Miri reports stacked borrowing error in unsafe cast from element to array

Question

Miri reports stacked borrowing error in unsafe cast from element to array

brson opened this issue 4 years ago · comments

While testing tikv with miri I came across a report about a stacked borrowing violation in ryu, which we use via serde_json.

The error can be triggered against commit 90e4688 with miri from nightly-2020-04-17 by running:

cargo +nightly-2020-04-17 miri test

which outputs the error

running 12 tests
error: Undefined Behavior: no item granting write access to tag <untagged> found in borrow stack.
    --> /home/ubuntu/.rustup/toolchains/nightly-2020-04-17-x86_64-unknown-linux-gnu/lib/rustlib/src/rust/src/libcore/intrinsics.rs:2001:5
     |
2001 |     copy_nonoverlapping(src, dst, count)
     |     ^^^^^^^^^^^^^^^^^^^^^^^^^^^^^^^^^^^^ no item granting write access to tag <untagged> found in borrow stack.
     |
     = help: this indicates a potential bug in the program: it performed an invalid operation, but the rules it violated are still experimenta
l
     = help: see https://github.com/rust-lang/unsafe-code-guidelines/blob/master/wip/stacked-borrows.md for further information

     = note: inside `std::intrinsics::copy_nonoverlapping::<u8>` at /home/ubuntu/.rustup/toolchains/nightly-2020-04-17-x86_64-unknown-linux-gn
u/lib/rustlib/src/rust/src/libcore/intrinsics.rs:2001:5
     = note: inside `ryu::raw::format64` at /home/ubuntu/ryu/src/pretty/mod.rs:69:9
     = note: inside `<f64 as ryu::buffer::Sealed>::write_to_ryu_buffer` at /home/ubuntu/ryu/src/buffer/mod.rs:197:9
     = note: inside `ryu::Buffer::format_finite::<f64>` at /home/ubuntu/ryu/src/buffer/mod.rs:88:21
     = note: inside `ryu::Buffer::format::<f64>` at /home/ubuntu/ryu/src/buffer/mod.rs:65:13

The cause seems to be this code:

     #[inline]
     #[cfg(maybe_uninit)]
     fn first_byte_pointer_mut(&mut self) -> *mut u8 {
        self.bytes[0].as_mut_ptr()
     }

which takes a pointer to the first element of an array, then later treats it as a pointer to an array.

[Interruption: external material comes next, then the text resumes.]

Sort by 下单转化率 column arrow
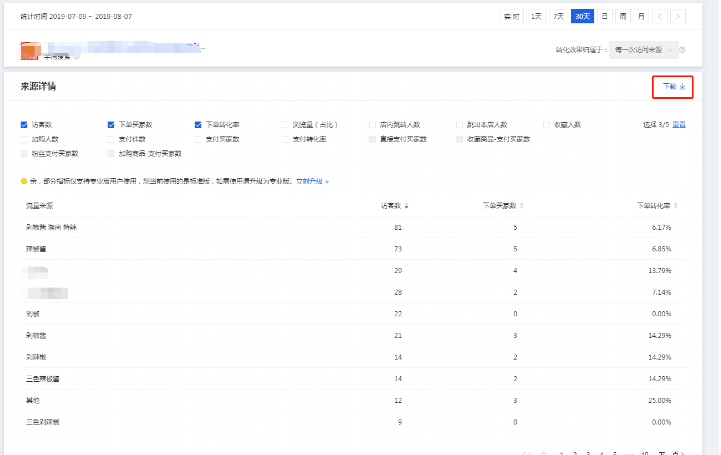The height and width of the screenshot is (455, 721). pyautogui.click(x=678, y=206)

I am not sure whether this is truly UB, but this diff silences miri:

     #[inline]
     #[cfg(maybe_uninit)]
     fn first_byte_pointer_mut(&mut self) -> *mut u8 {
-        self.bytes[0].as_mut_ptr()
+        self.bytes.as_mut_ptr() as *mut u8
     }

Unfortunately, after the patch miri fails to terminate.

I am unsure if this is a bug or not. cc @RalfJung

David Tolnay · Answer 1 · Thu Apr 23 2020 08:40:12 GMT+0800 (China Standard Time)

Fixed in 1.0.4.

Regarding failing to terminate, I think our tests are just slow.

Ralf Jung · Answer 2 · Thu Apr 23 2020 15:38:56 GMT+0800 (China Standard Time)

I am not sure whether this is truly UB

Well, it violates our experimental aliasing model. This particular concern (whether that kind of restriction for raw pointers is desirable) is tracked at rust-lang/unsafe-code-guidelines#134.

Unfortunately, after the patch miri fails to terminate.

Yeah, Miri is really slow, so that's probably it. I often have to reduce iteration counts with cfg(miri) drastically when adding Miri support to a test suite.